> [Excerpt to read]
....

(c) Prove that any Markov reward process M₁, which for discount factor 0 ≤ γ < 1 yields value function V₁, can be transformed into another Markov reward process M₂, s.t. the undiscounted value function V₂ = V₁. [Hint: Introduce a zero-reward, absorbing state END in M₂ s.t. all state-action pairs in M₁ transition to END with probability 1 - γ.]

4 Gambler’s Ruin, Revisited

Consider the following controlled version of Gambler’s Ruin in which the gambler places bets on the outcome of a biased coin flip. Assume the gambler’s worth is between 0 and N (i.e., S = { 0, 1, ..., N } ∪ { END }). At each state s, the gambler stakes some amount n in the range $A = \{ 1, \ldots, \min\{s,N-s\} \}$ . The coin turns up heads with probability p and tails with probability 1 - p. If the coin turns up heads, the gambler wins the amount he stakes (i.e., he transitions to state s + n); otherwise, the gambler loses the amount he stakes (i.e., he transitions to state s - n). A reward of 1 is received upon transitioning to state N; all other rewards are 0. The gambler transitions from states 0 and N to the absorbing state END, deterministically. The constraints on the gambler’s range of actions ensure that (i) he stakes at least $1 but no more than his worth; (ii) he stakes no more than N - s, preventing his worth from ever exceeding N.

(a) Draw the corresponding MDP, assuming the gambler’s worth is limited to $5 (i.e., N = 5).

....

> [Dataset excerpt]

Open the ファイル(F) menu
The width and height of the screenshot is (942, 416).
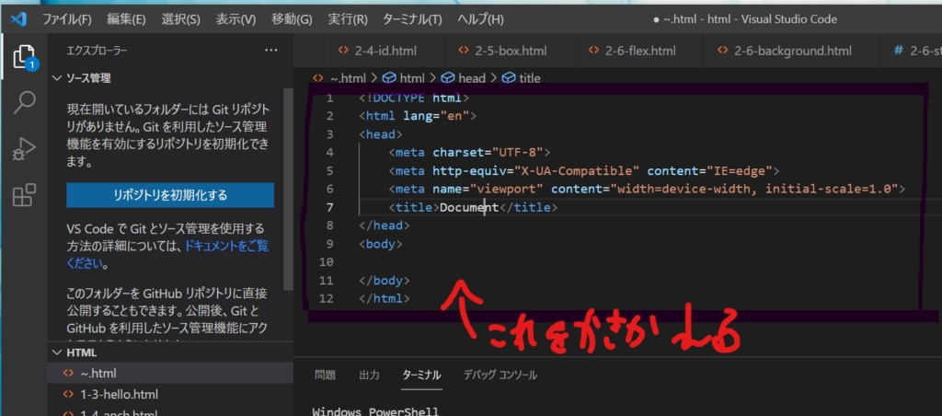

....

> [Given instruction]
Carry on the Gambler's Ruin problem set, continuing with new material after its final sentence.

> [Result]
(b) What is the optimal policy if p < 0.5, N = 100, and γ = 1. Why? (Solve this problem by implementing value iteration or policy iteration.)

5 Model-Based Learning

The figure below depicts a Markov reward process with seven states. Every state except the terminal state has two possible successors, each of which occurs with probability 0.5. Rewards are associated with transitions as shown.

Suppose the following sample trajectories are observed:

$6 \arr{-3} 5 \arr{-3} 4 \arr{-3} 3 \arr{-3} 2 \arr{-3} 1 \arr{-1} 0$
$6 \arr{-3} 4 \arr{-3} 2 \arr{-3} 0$

Assume the values V(s) are initialized to 0, the learning rate α = 0.5, and the discount factor γ = 1.

(a) After learning from the first of these trajectories, what value does Monte-Carlo learning assign to each state?

(b) After learning from the second of these trajectories, what value does TD learning assign to each state?

(c) An alternative to TD or Monte-Carlo learning is to use the observed sample trajectories to construct a “best guess” at the model that generated those trajectories, and then to solve that model using policy evaluation.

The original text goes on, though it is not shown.